A handful of Marines from nearby Camp Pendleton watched the speech while getting haircuts at the Beachcomber Barbershop, where a photograph of President Bush hung on the wall, and U.S. Marine and American flags flew outside.

Cpl. James Anderson, 22, said he welcomed Bush's refusal to set a timetable.

"Like any Marine, you do the job until it's done. You don't just do it halfway and leave," said Anderson, a Houston native who said he was scheduled to leave for Iraq soon.

Fellow Houston native Cpl. Chase Krebbs, 22, agreed.

"I'm a Marine. That's why I joined, to do this stuff, to serve and protect," Krebbs said.

During his speech Tuesday night at Fort Bragg in North Carolina, Bush acknowledged the death toll from the 27-month-old war but sought to persuade skeptical Americans that his strategy for victory needed only time - not any changes - to be successful.

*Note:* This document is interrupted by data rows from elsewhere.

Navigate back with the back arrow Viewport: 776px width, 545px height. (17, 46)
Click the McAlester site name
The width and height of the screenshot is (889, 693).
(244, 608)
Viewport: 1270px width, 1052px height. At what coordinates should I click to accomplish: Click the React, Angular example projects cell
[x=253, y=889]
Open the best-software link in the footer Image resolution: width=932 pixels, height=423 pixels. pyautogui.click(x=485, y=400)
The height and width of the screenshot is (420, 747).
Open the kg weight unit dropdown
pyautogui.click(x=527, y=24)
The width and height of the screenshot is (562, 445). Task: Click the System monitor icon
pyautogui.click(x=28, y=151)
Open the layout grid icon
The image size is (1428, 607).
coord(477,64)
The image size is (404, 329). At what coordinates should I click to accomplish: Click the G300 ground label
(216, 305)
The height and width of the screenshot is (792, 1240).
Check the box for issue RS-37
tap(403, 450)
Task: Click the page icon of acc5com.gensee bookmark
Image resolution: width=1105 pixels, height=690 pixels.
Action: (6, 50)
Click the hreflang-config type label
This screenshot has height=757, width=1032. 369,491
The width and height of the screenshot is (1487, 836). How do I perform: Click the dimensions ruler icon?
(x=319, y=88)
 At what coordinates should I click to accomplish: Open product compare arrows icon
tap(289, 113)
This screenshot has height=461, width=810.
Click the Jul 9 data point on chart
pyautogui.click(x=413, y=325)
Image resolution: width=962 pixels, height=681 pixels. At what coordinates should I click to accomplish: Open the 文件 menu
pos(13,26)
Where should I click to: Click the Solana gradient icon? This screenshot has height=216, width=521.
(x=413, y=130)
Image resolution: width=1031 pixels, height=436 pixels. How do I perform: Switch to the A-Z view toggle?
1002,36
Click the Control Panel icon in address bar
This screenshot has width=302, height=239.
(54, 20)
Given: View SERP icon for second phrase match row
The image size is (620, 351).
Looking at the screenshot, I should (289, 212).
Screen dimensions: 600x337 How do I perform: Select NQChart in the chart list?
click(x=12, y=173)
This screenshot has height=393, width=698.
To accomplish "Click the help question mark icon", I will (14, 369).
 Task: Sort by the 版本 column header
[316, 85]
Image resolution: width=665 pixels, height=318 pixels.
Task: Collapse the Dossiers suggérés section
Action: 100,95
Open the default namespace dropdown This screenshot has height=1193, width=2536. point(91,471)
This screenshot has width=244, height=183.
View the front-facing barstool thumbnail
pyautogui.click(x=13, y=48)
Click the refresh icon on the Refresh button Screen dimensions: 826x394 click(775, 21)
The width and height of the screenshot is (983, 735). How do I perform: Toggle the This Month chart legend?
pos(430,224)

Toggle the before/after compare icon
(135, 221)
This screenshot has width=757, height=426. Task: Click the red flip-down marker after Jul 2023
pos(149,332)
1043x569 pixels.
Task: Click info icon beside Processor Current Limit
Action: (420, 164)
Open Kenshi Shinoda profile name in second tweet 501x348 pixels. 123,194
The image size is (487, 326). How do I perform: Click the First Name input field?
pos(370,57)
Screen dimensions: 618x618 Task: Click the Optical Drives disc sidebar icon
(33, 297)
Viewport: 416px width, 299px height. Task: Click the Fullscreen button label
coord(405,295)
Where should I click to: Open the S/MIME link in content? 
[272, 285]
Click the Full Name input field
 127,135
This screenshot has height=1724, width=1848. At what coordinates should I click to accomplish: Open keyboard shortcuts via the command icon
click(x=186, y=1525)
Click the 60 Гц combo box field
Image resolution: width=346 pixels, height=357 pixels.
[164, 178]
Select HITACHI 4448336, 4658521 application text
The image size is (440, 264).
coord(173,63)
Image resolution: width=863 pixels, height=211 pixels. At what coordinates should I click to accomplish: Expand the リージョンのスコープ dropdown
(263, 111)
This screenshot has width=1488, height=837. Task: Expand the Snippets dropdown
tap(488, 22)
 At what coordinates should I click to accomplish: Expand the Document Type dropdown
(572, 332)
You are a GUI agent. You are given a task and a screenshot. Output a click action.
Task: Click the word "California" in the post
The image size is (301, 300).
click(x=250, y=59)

California-based troops have suffered more deaths than troops from any other state, accounting for 181 of 878 fatalities since the June 28, 2004, hand over of sovereignty to Iraq from the U.S.-led coalition.

Their deaths hit home in Oceanside, about 35 miles north of San Diego, where the main streets are lined with barber shops, dry cleaners and military supply stores that cater to the Camp Pendleton Marines. Many of the casualties are from Camp Pendleton's 1st Marine Expeditionary Force.

At Mary's Family Restaurant in Oceanside, Pat Tolford said she supported Bush's effort to shore up support for the war.

"I think he's just trying to get everyone behind him," she said over a plate of fish and chips.

Asked if he succeeded, she responded it was hard to say.

Restaurant owner Jose Hernandez said his customers continue to support the war despite the mounting casualties. One customer recently stopped in to tell him that her son died in Iraq during his second tour there, Hernandez said.

"We have a lot of kids still there. We can't stop supporting them until they come home," he said.

Joe Villamar, who cuts hair for Marines at Best Barbers, missed the second half of Bush's address to take a phone call.

"There was no news, nothing we haven't heard before," he said. A yellow ribbon was painted on the barber shop window, next to the words, "Welcome Home Troops."